11. Il ressort des pièces du dossier que la demande d'admission au statut de réfugié de M. A a été rejetée le 10 mai 2022 par le directeur général de l'Office français de protection des réfugiés et des apatrides, qu'il a présenté le 1er juin 2022 une demande d'aide juridictionnelle pour former un recours contre la décision du 10 mai 2022, que le 16 juin 2022, il a été admis au bénéfice de l'aide juridictionnelle et que le 14 juillet 2022, il a régulièrement formé un recours devant la Cour nationale du droit d'asile. Dans ces conditions, le préfet de Seine-et-Marne ne pouvait obliger M. A à quitter le territoire français avant que la Cour nationale du droit d'asile ne se prononce sur le recours dont elle était saisie.

12. Il résulte de ce qui précède, sans qu'il soit besoin de se prononcer sur les autres moyens de la requête, que M. A est fondé à demander l'annulation de la décision du 21 juin 2022 par laquelle le préfet de Seine-et-Marne lui a fait obligation de quitter le territoire français. L'annulation de cette décision emporte, par voie de conséquence, l'annulation de la décision fixant le pays à destination duquel il est susceptible d'être éloigné.

Sur les conclusions aux fins d'injonction et d'astreinte :

13. En raison du motif que la fonde, l'annulation de la décision faisant obligation de quitter le territoire implique nécessairement, en application de l'article L. 614-16 du code de l'entrée et du séjour des étrangers et du droit d'asile que la situation administrative de M. A soit réexaminée. Il y a lieu, par suite, d'enjoindre au préfet du Seine-et-Marne de procéder à ce réexamen dans un délai de deux mois à compter de la notification du présent jugement.

Sur les frais liés au litige :

14. M. A a obtenu le bénéfice de l'aide juridictionnelle totale.
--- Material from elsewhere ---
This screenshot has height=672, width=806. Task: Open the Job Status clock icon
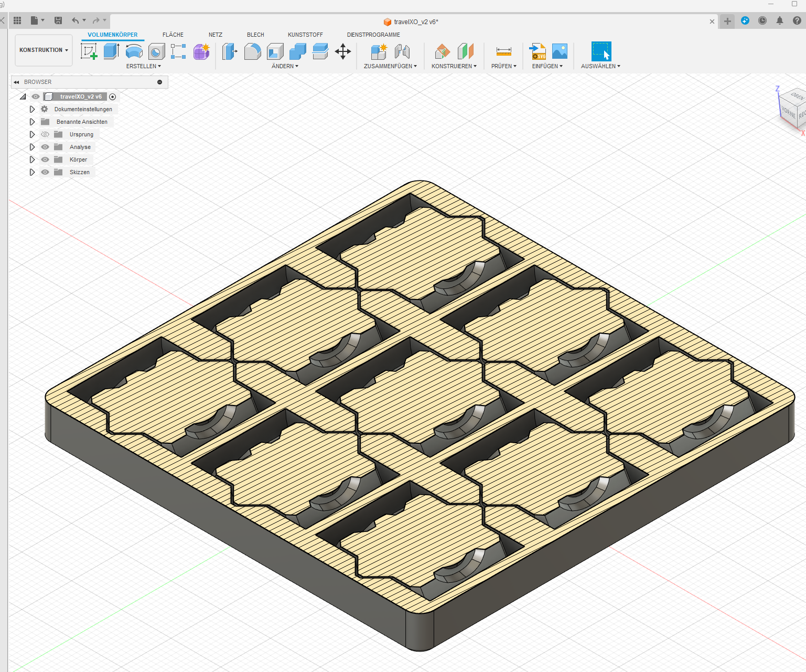click(762, 21)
Par suite, son avocat peut se prévaloir des dispositions de l'article L. 761-1 du code de la justice administration et de l'article 37 de la loi du 10 juillet 1991. Il y a lieu, dans les circonstances de l'espèce, et sous réserve que Me Fauveau Ivanovic, conseil de M. A, renonce à percevoir la part contributive de l'Etat, de mettre à la charge de l'Etat le versement à Me Fauveau Ivanovic de la somme de 1 200 euros.

D E C I D E:

Article 1er : Il n'y a pas lieu de statuer sur les conclusions de M. A tendant à son admission provisoire à l'aide juridictionnelle.
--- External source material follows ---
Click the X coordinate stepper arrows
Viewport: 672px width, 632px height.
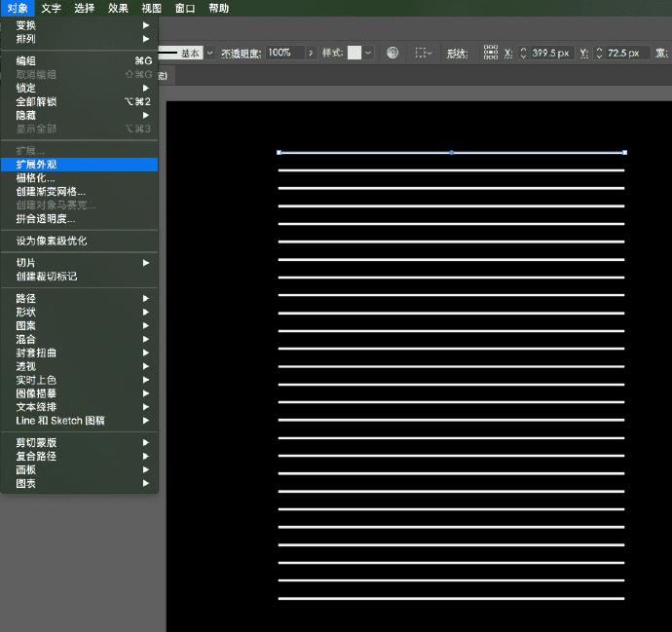tap(523, 53)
Article 2 : L'arrêté du préfet de Seine-et-Marne du 21 juin 2022 est annulé en tant qu'il fait obligation à M. A de quitter le territoire français dans un délai de 30 jours et fixe le pays à destination duquel il est susceptible d'être éloigné.

Article 3 : Il est enjoint au préfet de Seine-et-Marne de procéder au réexamen de la situation de M. A dans un délai de deux mois à compter de la notification du présent jugement.

Article 4 : L'Etat versera à Me Fauveau Ivanovic une somme de 1 200 euros en application des dispositions du deuxième alinéa de l'article 37 de la loi du 10 juillet 1991, sous réserve que Me Fauveau Ivanovic renonce à percevoir la part contributive de l'Etat.

Article 5 : Le surplus des conclusions de la requête est rejeté.

Article 6 : Le présent jugement sera notifié à M. B A, au préfet de Seine-et-Marne et à Me Natacha Fauveau Ivanovic.

Copie en sera transmise au ministre de l'intérieur et des outre-mer.

Délibéré après l'audience du 9 février 2024, à laquelle siégeaient :

M. Timothée Gallaud, président,

Mme Félicie Bouchet, première conseillère ;

M Dominique Binet, premier conseiller.

Rendu public par mise à disposition au greffe le 27 février 2024.

Le rapporteur,

F. BouchetLe président,

T. Gallaud

La greffière,

C. Kiffer

La République mande et ordonne au préfet de Seine-et-Marne en ce qui le concerne ou à tous commissaires de justice à ce requis en ce qui concerne les voies de droit commun contre les parties privées, de pourvoir à l'exécution de la présente décision.